This was a year of firsts for the Wharton Business Plan Competition. It was the first year in the competition’s 14-year history that judges weighed in on as many as 152 ventures. It was the first year a People’s Choice Award was given to one finalist in part based on live, online audience voting. And it was the first year that the winning team was  comprised of students from Wharton’s MBA for Executives Program  (WEMBA).

RightCare Solutions—created by three members of the WEMBA Class of 2012, team leader Eric Heil, Mrinal Bhasker and Matt Tanzer—was awarded the $30,000 Michelson Grand Prize for developing an algorithmic solution to help hospitals identify patients at risk at discharge of being readmitted, based on research by Dr. Kathryn H. Bowles, associate professor of nursing at the University of Pennsylvania.

Coming in second place in the event was 1DocWay, which designed a product that allows patients to make appointments and visit with doctors virtually. Calcula, a team developing novel medical devices for removing kidney stones, earned third place.

Students, faculty, staff and alumni in attendance at the event’s closing reception selected ChondroPro Biosciences—a group working on a new therapy for osteoarthritis—for the People’s Choice Award during their online, live voting.

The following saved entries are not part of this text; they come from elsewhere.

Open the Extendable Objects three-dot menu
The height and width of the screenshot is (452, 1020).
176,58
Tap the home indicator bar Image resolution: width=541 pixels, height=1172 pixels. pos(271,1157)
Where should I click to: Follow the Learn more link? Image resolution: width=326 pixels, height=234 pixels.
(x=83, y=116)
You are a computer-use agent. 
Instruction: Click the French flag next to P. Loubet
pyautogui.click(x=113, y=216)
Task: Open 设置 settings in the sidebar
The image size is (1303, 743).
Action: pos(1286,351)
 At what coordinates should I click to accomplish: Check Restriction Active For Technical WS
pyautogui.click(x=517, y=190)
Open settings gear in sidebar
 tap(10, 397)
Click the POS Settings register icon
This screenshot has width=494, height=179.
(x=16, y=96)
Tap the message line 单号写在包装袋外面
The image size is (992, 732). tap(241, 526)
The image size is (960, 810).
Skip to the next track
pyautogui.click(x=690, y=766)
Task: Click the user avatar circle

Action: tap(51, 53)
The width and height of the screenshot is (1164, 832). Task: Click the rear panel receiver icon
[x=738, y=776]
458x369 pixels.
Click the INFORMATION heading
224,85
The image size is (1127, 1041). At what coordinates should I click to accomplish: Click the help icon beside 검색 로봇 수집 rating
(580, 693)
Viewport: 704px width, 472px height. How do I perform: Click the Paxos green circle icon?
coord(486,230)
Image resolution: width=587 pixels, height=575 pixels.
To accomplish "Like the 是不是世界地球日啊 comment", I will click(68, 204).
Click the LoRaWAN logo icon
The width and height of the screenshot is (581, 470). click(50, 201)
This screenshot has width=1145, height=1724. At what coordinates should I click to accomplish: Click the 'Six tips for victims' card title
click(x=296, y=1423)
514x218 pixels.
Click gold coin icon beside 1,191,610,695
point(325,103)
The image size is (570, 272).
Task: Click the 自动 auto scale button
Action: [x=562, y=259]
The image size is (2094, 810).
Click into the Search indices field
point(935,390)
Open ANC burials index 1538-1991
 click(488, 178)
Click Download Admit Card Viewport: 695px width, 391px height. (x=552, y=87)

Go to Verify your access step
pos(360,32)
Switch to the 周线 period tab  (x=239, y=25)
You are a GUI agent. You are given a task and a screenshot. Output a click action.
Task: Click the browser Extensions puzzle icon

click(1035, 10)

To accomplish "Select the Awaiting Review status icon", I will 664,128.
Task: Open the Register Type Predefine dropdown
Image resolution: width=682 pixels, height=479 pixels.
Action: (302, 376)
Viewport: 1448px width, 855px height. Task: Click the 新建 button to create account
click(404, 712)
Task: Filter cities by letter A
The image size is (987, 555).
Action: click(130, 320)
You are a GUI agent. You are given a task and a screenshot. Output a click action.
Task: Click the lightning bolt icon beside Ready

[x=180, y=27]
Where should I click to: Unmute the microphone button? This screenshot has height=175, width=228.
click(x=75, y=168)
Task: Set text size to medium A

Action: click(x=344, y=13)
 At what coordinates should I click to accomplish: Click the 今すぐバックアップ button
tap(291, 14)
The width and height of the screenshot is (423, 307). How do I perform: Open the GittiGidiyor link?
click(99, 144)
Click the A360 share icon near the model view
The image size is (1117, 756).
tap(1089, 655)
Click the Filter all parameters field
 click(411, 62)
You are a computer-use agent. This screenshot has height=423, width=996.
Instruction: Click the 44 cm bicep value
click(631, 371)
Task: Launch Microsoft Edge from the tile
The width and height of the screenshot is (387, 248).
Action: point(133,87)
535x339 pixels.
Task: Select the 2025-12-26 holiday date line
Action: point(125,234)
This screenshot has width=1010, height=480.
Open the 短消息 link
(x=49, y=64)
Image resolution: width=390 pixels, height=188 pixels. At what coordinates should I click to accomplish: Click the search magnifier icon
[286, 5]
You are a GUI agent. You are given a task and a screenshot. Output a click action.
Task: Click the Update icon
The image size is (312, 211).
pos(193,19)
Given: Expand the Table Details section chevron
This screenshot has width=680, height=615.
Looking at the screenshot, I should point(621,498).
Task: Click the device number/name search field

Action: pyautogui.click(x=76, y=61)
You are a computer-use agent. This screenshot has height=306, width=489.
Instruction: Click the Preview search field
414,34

RightCare Solutions’ Matt Tanzer and Eric Heil

For the first time, the competition also featured a Student Choice Award. One week before the Venture Finals, the eight finalists and the semi-finalists presented their businesses to classmates at the Battle of the Business Plans. The winner of this award—and $3,000—was QMagico, which strives to solve the problem of low-quality education in Brazil through online educational videos.

Another first: Two of eight finalists came out of Penn’s UPSTART program, one of them being the winners, RightCare Solutions, the other Graphene Frontiers. The UPSTART team maximizes the potential of University of Pennsylvania research by working with faculty, staff and students to develop a strategy around company formation to increase the value of the technology and give it valuable exposure in the marketplace, such as at the Wharton Business Plan Competition.

All eight finalists—which included the teams listed above, as well as Bounce Exchange and Grand Round Table—survived three preliminary phases of judging to make it to Phase IV, the Venture Finals, which took place on campus on April 25.

During the Venture Finals, each team had 20 minutes to present to and respond to questions from the elite panel of judges: Michael Burns, EE’95, GEE’95, W’95, managing partner of Alara Capital; David A. Cohen, president of Karlin Asset Management; Richard Perlman, W’68 , chairman of Compass Partners, LLC; and Santo Politi, WG’97, general partner at Spark Capital.

The Wharton Entrepreneurial Club launched the Wharton Business Plan Competition in 1998. Now part of Wharton Entrepreneurial Programs, it is co-managed by a select group of students.